Reproduce the part of the listing that opens with the line containing "Uncheck the last" and closes with the line containing "(x=413, y=85)", replacing "YouTube logo" with "site logo" and changing nothing else.
-------------------------
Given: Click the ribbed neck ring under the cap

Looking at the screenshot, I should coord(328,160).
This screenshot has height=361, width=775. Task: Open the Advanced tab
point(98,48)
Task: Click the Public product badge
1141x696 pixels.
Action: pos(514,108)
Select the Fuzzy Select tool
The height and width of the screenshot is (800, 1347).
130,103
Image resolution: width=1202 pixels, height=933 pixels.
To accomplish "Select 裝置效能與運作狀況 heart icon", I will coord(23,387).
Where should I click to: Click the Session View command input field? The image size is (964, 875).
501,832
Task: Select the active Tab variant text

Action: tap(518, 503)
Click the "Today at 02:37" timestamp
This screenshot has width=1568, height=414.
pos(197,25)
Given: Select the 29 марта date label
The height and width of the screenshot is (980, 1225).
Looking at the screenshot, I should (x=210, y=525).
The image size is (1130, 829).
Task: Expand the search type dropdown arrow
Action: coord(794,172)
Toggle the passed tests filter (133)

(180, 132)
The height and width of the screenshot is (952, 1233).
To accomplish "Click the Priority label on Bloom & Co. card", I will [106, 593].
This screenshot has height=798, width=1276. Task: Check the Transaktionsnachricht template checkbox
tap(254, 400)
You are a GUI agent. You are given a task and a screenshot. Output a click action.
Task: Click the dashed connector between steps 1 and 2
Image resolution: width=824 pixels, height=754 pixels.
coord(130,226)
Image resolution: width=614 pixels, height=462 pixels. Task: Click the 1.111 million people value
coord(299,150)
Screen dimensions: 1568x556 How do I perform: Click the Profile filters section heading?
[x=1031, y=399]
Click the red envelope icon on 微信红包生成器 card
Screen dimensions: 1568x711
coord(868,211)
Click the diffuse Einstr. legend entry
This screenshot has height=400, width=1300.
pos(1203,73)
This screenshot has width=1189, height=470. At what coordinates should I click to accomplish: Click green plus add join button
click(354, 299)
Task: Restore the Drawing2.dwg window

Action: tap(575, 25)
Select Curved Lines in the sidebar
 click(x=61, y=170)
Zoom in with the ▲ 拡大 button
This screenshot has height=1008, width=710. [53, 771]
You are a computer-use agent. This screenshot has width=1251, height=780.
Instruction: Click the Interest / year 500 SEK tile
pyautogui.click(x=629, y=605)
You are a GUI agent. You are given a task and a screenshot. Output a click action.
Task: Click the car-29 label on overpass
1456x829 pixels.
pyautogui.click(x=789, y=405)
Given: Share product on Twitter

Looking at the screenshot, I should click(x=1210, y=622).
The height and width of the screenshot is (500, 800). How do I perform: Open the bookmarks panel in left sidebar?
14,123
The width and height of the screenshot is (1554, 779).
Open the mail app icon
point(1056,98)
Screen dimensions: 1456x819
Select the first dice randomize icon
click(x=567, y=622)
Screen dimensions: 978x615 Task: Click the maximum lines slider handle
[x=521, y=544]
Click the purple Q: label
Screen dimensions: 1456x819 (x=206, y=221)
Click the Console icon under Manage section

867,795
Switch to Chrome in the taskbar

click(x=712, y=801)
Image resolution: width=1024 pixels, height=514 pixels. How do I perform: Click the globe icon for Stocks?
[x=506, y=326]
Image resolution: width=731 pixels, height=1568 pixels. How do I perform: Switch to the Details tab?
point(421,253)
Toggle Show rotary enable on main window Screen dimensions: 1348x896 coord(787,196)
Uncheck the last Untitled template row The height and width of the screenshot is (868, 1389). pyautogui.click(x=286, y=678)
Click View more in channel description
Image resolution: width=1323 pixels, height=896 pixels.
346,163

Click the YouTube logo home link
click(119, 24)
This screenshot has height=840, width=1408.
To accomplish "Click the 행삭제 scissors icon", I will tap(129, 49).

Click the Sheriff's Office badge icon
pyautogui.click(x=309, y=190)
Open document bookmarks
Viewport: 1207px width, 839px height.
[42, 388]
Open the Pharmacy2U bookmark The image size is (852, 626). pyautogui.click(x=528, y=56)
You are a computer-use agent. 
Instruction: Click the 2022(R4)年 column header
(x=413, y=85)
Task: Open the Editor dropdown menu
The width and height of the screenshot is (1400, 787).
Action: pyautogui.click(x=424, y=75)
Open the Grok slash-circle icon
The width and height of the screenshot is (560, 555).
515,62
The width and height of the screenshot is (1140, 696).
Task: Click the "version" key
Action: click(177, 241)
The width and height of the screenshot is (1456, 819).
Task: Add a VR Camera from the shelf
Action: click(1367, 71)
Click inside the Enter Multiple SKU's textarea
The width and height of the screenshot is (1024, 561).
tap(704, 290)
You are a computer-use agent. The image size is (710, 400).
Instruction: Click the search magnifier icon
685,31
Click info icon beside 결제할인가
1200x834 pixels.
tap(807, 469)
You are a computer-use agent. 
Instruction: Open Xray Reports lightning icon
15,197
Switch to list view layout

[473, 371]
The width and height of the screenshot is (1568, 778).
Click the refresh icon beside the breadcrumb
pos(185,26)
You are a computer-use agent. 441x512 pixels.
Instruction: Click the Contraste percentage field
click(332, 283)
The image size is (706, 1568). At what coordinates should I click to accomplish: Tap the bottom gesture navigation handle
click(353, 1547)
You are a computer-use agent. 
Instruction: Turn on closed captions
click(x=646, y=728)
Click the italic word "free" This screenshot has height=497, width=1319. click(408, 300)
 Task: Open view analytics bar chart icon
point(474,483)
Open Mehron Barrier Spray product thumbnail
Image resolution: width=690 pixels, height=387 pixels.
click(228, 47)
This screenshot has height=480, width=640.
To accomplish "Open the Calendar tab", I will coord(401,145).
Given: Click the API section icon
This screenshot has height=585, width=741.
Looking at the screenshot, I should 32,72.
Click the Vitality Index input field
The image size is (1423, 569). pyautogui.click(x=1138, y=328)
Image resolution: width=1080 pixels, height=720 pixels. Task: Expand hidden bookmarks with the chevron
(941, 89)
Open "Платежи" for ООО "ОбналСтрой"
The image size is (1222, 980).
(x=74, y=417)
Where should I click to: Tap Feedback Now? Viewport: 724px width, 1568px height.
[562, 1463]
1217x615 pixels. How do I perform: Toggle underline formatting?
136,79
-------------------------
EXERCISE RESULT >>
Uncheck the last Untitled template row The height and width of the screenshot is (868, 1389). pyautogui.click(x=286, y=678)
Click View more in channel description
Image resolution: width=1323 pixels, height=896 pixels.
346,163

Click the site logo home link
click(119, 24)
This screenshot has height=840, width=1408.
To accomplish "Click the 행삭제 scissors icon", I will tap(129, 49).

Click the Sheriff's Office badge icon
pyautogui.click(x=309, y=190)
Open document bookmarks
Viewport: 1207px width, 839px height.
[42, 388]
Open the Pharmacy2U bookmark The image size is (852, 626). pyautogui.click(x=528, y=56)
You are a computer-use agent. 
Instruction: Click the 2022(R4)年 column header
(x=413, y=85)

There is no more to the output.